The Vision: To develop and execute a plan that will reasonably prepare me to complete an Iron distance triathlon and which will not adversely affect my role as a father, husband, and breadwinner.

The Plan: A 20-week, no frills, no fluff, schedule that generally prescribes one training session of one discipline each day. Weekly training volume steadily builds over the 20-weeks with a “step-back” every fourth week and a taper the last 2-weeks. Training sessions vary in length each day - the average session for the 140-day schedule is 90-minutes…

The Rules:
1.) Morning workouts only – Complete daily sessions early and spend the balance of the day focused on family and work.
2.) Involve the family – Try and share this special experience in both words and actions – anyone up for a run?
3.) Document the journey – There is only one first time. Pictures, thoughts, feelings – 20-years from now I am going to want to remember it all.
4.) Monitor weight/energy daily – Listen to my body and respond – More food? More rest? Total stud?
5.) Snack between meals – Eat Santa, eat. More frequent and smaller meals are the key.
6.) Master workout nutrition – Get it figured out during training. Nobody wants another Poopman.
7.) Missed workouts are missed workouts – At some point in the 140-day schedule, a workout will get missed. Let it go. Don’t even try to make it up. Move on.
8.) Maintain strength – Shoulders, chest, and lats… let us not be strangers. My swim will thank me.
9.) Train with heart rate – Dare to slow down. Burn the right energy source. Enduring depends on it.
10.) Train with joy. Race with joy – This is really the whole point. This adventure is supposed to be fun. Don’t get so bogged down in the details that the fun is lost!



Friday, August 1, 2014

*Iron Training - Week 8*

Monday I biked for 90-minutes on the trainer.  I was still tired/sore/stiff from my lousy run the day before but I was able to ride out most of it and actually felt a little better when finished.  I spent the balance of the day trying to hydrate the best I could.

Tuesday life just got in the way... what else can be said?
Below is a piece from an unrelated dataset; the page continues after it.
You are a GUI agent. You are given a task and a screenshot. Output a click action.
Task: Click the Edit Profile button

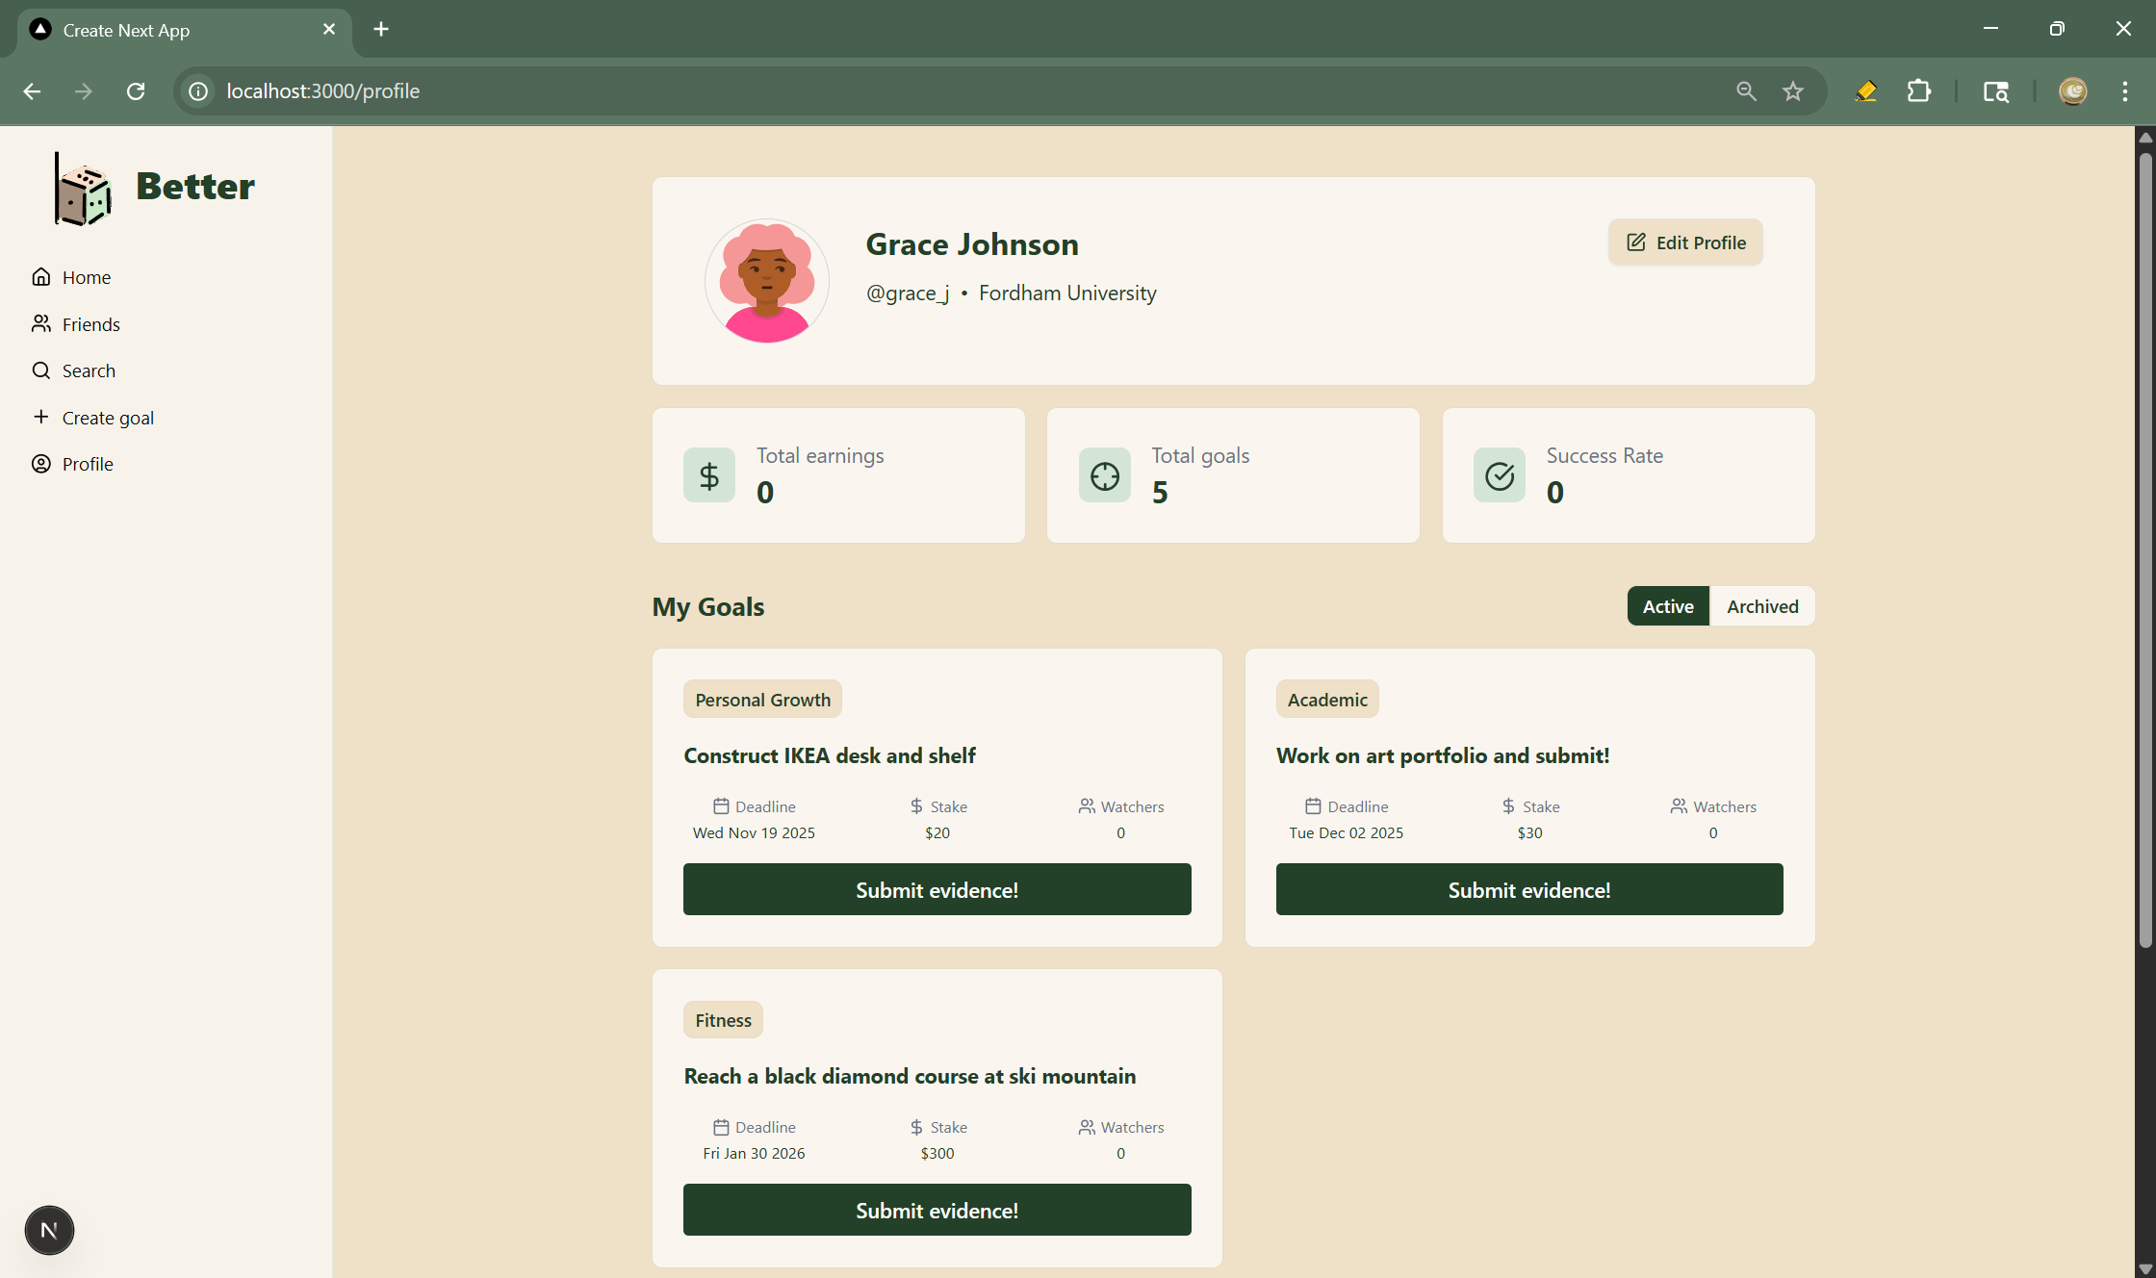1685,243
Wednesday morning I had another good 90-minutes bike session.  My intensity was very solid and the time flew by:)
Later in the day I ran 8-miles outside.  About 3-miles into the run I bumped in to a guy I kind of know who was also running.  I sped up to keep pace with him and we chatted for a couple miles before we ran our separate ways.  My pace for those miles was about 1-minute/mile faster than I intended to go but it felt good and so I just kept that pace for the better part of the way home.  I slowed it back down the last mile to cool down - overall a good, fun run.

Thursday morning I biked a bonus 60-minute ride.  Short and sweet.  The purpose for the bonus ride was to work out any potential lactic acid build-up from my run the evening before.  It was probably a good idea.

Friday morning I woke up at 4:00 am and biked for 3-hours on the trainer.  This is my third ride of that distance and after next week's "step back", I will be increasing my long ride to 3 1/2-hours.  I have to tell you, that is a looong time to ride on a trainer.  This morning's ride tested my patience a bit (the Tour de France is over and there isn't much on TV at 4:00 am).  I am going to have to figure something out for the future, longer rides.

Saturday morning I woke up early and got in an 8-mile run before heading down to my son's Divisional swim meet.  It was a beautiful morning and I enjoyed every step of the run.

Sunday morning I ran 13-miles around town.  I ran two, different out and back loops so that I could refill my hand-held.  The run went well.  I kept my pace right at 9:00 pace for the majority of the run but picked it up a bit at the end (not sure why).